Corría el año 1071, y William El Conquistador se había coronado algunos años atrás como Rey de Inglaterra tras derrotar a las huestes Fyrd y los célebres Huscarles ingleses, los guerreros más resistentes de toda Europa en aquel entonces, en la mítica batalla de Hastings.

William poseía una fama de crueldad ganada a pulso, pero también era un hombre que gustaba de la justicia y el orden; durante su reinado se conocieron nuevas leyes y una relativa paz. Numerosas batallas a lo largo de Normandía e Inglaterra lo avalaban como un guerrero soberbio y tenaz y no hubo recurso que no fuera utilizado para construir el mito de un hombre a quien se temía y admiraba por igual y cuyo éxito, en realidad, sólo podía ser explicado como el resultado de la conjugación de su férrea voluntad y su extraordinaria capacidad para aprovechar cualquier circunstancia en su favor.

No obstante que William fue un personaje indudablemente destacado en la historia del último milenio, hubo otro que los historiadores han descartado por no existir fuentes confiables que acrediten su existencia. Tan irreal como cualquier prodigio y tan difícil de comprobar como todo acontecimiento extraviado en el pasado, su historia sobrevivió hasta nuestros días gracias a una leyenda que los trovadores transmitieron entre los habitantes de los pequeños pueblos asentados a lo largo de la frontera entre Escocia e Inglaterra.

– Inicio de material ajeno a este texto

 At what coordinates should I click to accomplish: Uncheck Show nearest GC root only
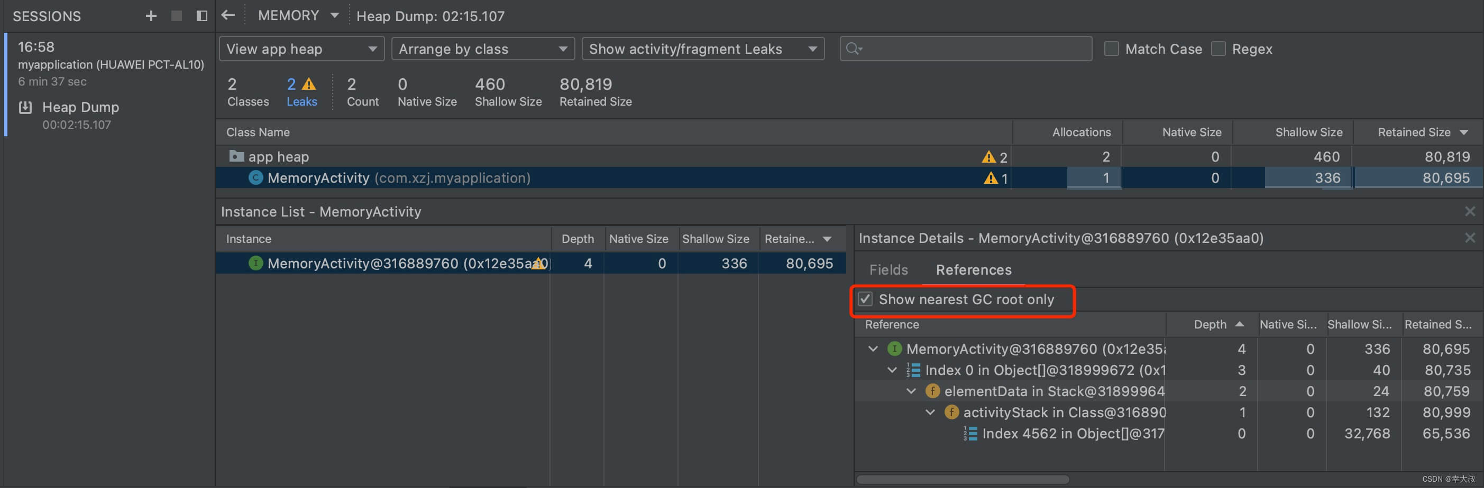pyautogui.click(x=865, y=299)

Se cuenta que existió un joven caballero escocés que ondeó como insignia sobre los campos de batallas la poderosa cruz de San Andrés, símbolo de su nación. Nadie conocía su origen ni su rostro; salvo por sus ojos, tan azules como el cielo, de un color similar a la mística cruz que portaba en su estandarte. Contaban que apareció por primera vez durante la memorable batalla de Hastings, blandiendo una espada sagrada, grabada con las runas místicas cuyo significado sólo conocían las hechiceras de las Altas Montañas. No le habían visto llegar y tampoco partir; pero, se decía que gracias a su intervención William pudo vivir para coronarse rey. Desde entonces, su leyenda creció, y los trovadores se afanarían en vano, buscando detalles sobre su identidad, la cual permanecería envuelta por el velo del anonimato.

Año tras año, batalla tras batalla, el ejército del rey aprendió a confiar en que el misterioso guerrero acudiría para conjurar cualquier amenaza a su soberano. Fuese en caminos, bosques o lagos, en medio de la noche o bajo el sol de mediodía, él aparecía para vencer, y se le equiparaba entonces con un ángel o espíritu protegido por el Altísimo considerándolo invencible; sin embargo, ni el mismo rey conocía su rostro, y sólo llegó a comentar a sus más cercanos guerreros, que el azul de sus ojos era algo fuera de este mundo.

Los relatos contaban que, de la cruz de San Andrés bordada en su estandarte, emergía un brillo sobrenatural similar al de sus ojos, prodigioso hecho por el cual algunos dieron por llamarle "El Caballero de San Andrés", pues creían que era el santo patrono de Escocia vuelto a nacer; otros como los sencillos aldeanos, poco interesados en querellas de nobles e ignorantes en cuestiones religiosas; hartos de pobreza y opresión y ávidos de justicia, paz y bondad, sedientos de una esperanza que trajera luz a sus vidas y reavivara su fe en el futuro, le llamaban simplemente:

El Caballero Azul

Desde tierras muy lejanas, presta espada y fiel blasón
llegóse hasta la batalla, en Hastings con gran furor
érase como la nada, como el viento, como el mar
su diestra como encantada a William salvóle ha

Portento tan asombroso nunca vio el ojo surgir
golpe certero y directo no pudo sin Dios venir
Dicen que llegó del cielo, otros dicen que del mar
pero nadie podido ha, descubrir la gran verdad.

Es el patrono de Alba que a vivir tornado ha
varón ondrado y tan fiero, un guerrero sin igual
El azur de su mirada bordado está en su pendón
tercia runas, tercia olivo, y la cruz en resplandor.

Su rostro es grande misterio que nunca conoceréis
lo protege el mismo Cielo al que nunca llegaréis
Si sabéis un día su nombre, por ventura callaréis
porque al ángel que lo guarda sin dudar enfadaréis.